[Page]
= = = = =

You are viewing a plain text version of this content. The canonical link for it is here.

Posted to commits@cassandra.apache.org by "Kjetil Valstadsve (JIRA)" <ji...@apache.org> on 2011/02/20 16:40:38 UTC

[jira] Created: (CASSANDRA-2202) Better error reporting and meaningful toStrings

Better error reporting and meaningful toStrings
-----------------------------------------------

Key: CASSANDRA-2202
URL: https://issues.apache.org/jira/browse/CASSANDRA-2202
Project: Cassandra
Issue Type: Improvement
Components: Core
Affects Versions: 0.7.2
Reporter: Kjetil Valstadsve
Priority: Minor

Having been through some trouble with the upgrade to 0.7.2 via 0.7.1, I've learned the hard way that Cassandra's error reporting can be improved. In particular, I had issues with deserialization of bloom filters, and with some corrupt SSTables.

Chatting with driftx on the IRC channel, I complained about lack of error reporting, and showed him a stacktrace that indicated a corrupted SSTable. I then added various toString implementations and some new try/catch/rethrow points in critical control flow, which revealed the name of the SSTable. (It turned out to be a hints table, allowing driftx to advise me on the next step - namely delete the local tables and rely on read repair.)

I'm submitting a patch reflecting this work. It addresses these issues, and is perhaps best taken as a suggested guideline, maybe as an eye-opener.

I generally advocate two practices/good habits wrt. error reporting:

1) Provide a good toString, reflecting the important state of an instance. (In this case, file names carry valuable information.)

2) Trapping and reporting errors is more useful at some points of the control flow than in others. For instance, at a point in the code where we have gathered all relevant parameters and are about to embark on major I/O (like reading a table from disk). In these points, a try/catch/throw can be used to capture this information. It's ok to catch Exception here, if you ask me, as long as you wrap it as the cause of a new exception. This new exception should describe the most important parameters involved in the failed call. To do this, it should rely on the toStrings from item 1.

= = = = =

[Data shown]
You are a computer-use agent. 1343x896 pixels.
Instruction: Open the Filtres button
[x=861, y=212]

= = = = =

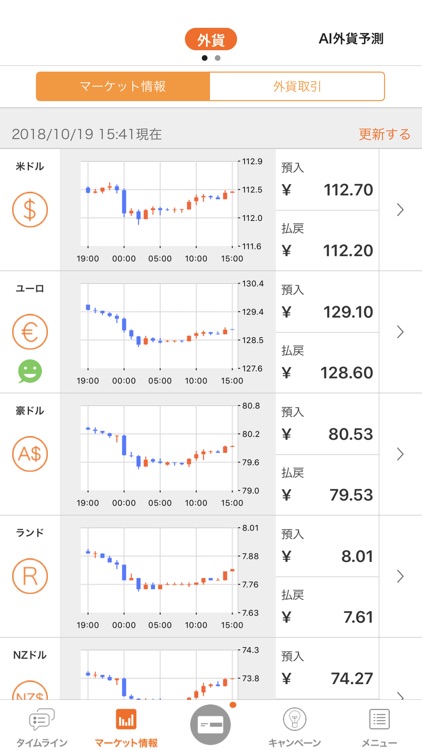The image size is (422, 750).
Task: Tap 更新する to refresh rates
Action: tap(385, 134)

= = = = =

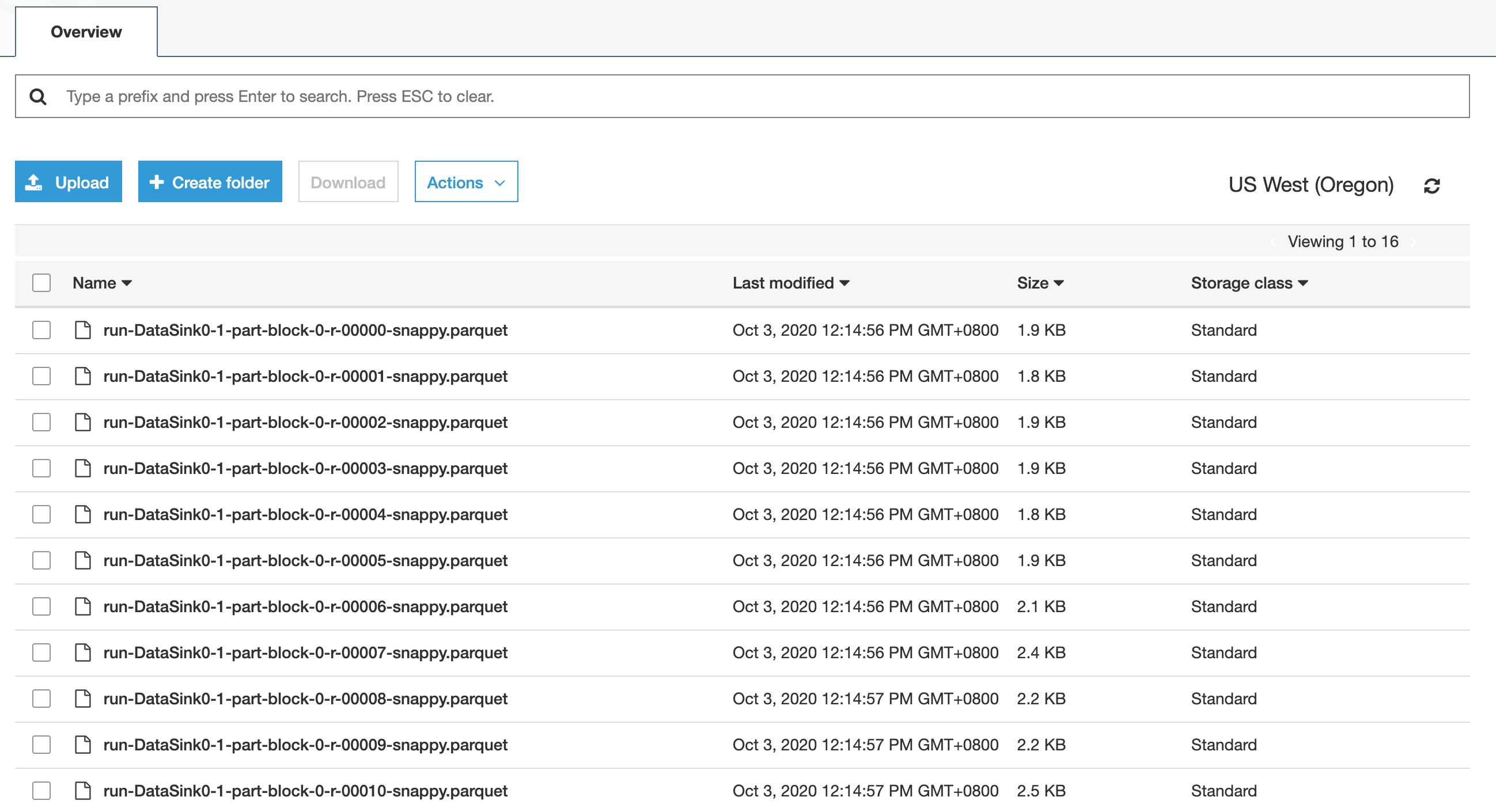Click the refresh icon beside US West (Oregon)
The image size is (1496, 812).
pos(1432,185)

= = = = =

[What you will do]
1) Copy out the issue report from "2) Trapping and" to "from item 1.".
2) Rewrite the records from the line with "Click the refresh" to the line with "pos(1432,185)", putting "button" in place of "icon" and keeping everything else the same. Give only those lines, and leave out the pictures.
The issue report and the records were taken from unrelated places.

[Answers per task]
1)
2) Trapping and reporting errors is more useful at some points of the control flow than in others. For instance, at a point in the code where we have gathered all relevant parameters and are about to embark on major I/O (like reading a table from disk). In these points, a try/catch/throw can be used to capture this information. It's ok to catch Exception here, if you ask me, as long as you wrap it as the cause of a new exception. This new exception should describe the most important parameters involved in the failed call. To do this, it should rely on the toStrings from item 1.

2)
Click the refresh button beside US West (Oregon)
The image size is (1496, 812).
pos(1432,185)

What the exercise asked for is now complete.